▶ _THE REQUEST_
Return, word for word, the passage of the blog post on Chinese character identification below that begins with the words containing "So how do they" and ends with "they’re done–SO SIMPLE!".

▶ _DOCUMENT EXCERPT_
* Start *

Chinese Character Acquisition: A Native Perspective

In Uncategorized by Skritter

author photoThis week’s blog post is in response to a question submitted by one of our Skritter members, Drew. He wrote us and asked:

“I am always fascinated by how native Chinese speakers identify characters by referencing the pronunciation and then radicals, but I never really understand how to do it myself. Would you be willing to do a blog post on this?”
The Question 

So how do they do it, and can we as non-native speakers do it too? I asked a few locals here in Taiwan, along with two of my former Chinese teachers, about their character identification tricks, and here’s what they generally said:

I just look at the radical and the phonetic component! Most modern Chinese characters are phonograms: one part tells the meaning of the character and other part identifies the pronunciation. (translated and paraphrased into English)

Well there you have it Drew, native speakers just look at the radical and look at the phonetic, and they’re done–SO SIMPLE!

* End *

▶ _DATA ENTRIES_
* Start *

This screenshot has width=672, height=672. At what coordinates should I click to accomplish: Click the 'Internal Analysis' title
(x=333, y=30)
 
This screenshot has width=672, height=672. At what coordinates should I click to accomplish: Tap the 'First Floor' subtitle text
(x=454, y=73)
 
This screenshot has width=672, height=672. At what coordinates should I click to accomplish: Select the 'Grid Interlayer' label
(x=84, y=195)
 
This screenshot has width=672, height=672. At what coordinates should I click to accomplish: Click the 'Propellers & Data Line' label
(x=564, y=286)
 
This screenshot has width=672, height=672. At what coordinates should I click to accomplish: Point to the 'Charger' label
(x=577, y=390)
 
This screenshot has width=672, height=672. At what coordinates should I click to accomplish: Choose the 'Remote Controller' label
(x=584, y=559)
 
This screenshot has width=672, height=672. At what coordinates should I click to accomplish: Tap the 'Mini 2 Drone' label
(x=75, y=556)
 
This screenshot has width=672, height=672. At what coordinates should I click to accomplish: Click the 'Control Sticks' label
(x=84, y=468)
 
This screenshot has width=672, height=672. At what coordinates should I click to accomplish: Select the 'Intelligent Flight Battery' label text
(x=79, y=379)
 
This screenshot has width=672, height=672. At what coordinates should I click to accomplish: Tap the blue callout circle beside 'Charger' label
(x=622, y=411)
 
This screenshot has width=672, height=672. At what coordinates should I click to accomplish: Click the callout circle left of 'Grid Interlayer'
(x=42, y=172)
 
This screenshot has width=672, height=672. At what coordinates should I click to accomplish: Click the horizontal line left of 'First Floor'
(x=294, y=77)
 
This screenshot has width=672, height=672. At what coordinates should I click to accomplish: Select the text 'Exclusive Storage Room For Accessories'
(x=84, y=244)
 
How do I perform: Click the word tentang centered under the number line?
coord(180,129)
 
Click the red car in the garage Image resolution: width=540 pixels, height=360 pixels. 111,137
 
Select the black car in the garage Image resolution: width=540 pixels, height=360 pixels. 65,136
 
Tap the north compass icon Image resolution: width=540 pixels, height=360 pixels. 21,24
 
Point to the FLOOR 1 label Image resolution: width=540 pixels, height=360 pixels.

* End *

▶ _ANSWER FOR THE TASK_
So how do they do it, and can we as non-native speakers do it too? I asked a few locals here in Taiwan, along with two of my former Chinese teachers, about their character identification tricks, and here’s what they generally said:

I just look at the radical and the phonetic component! Most modern Chinese characters are phonograms: one part tells the meaning of the character and other part identifies the pronunciation. (translated and paraphrased into English)

Well there you have it Drew, native speakers just look at the radical and look at the phonetic, and they’re done–SO SIMPLE!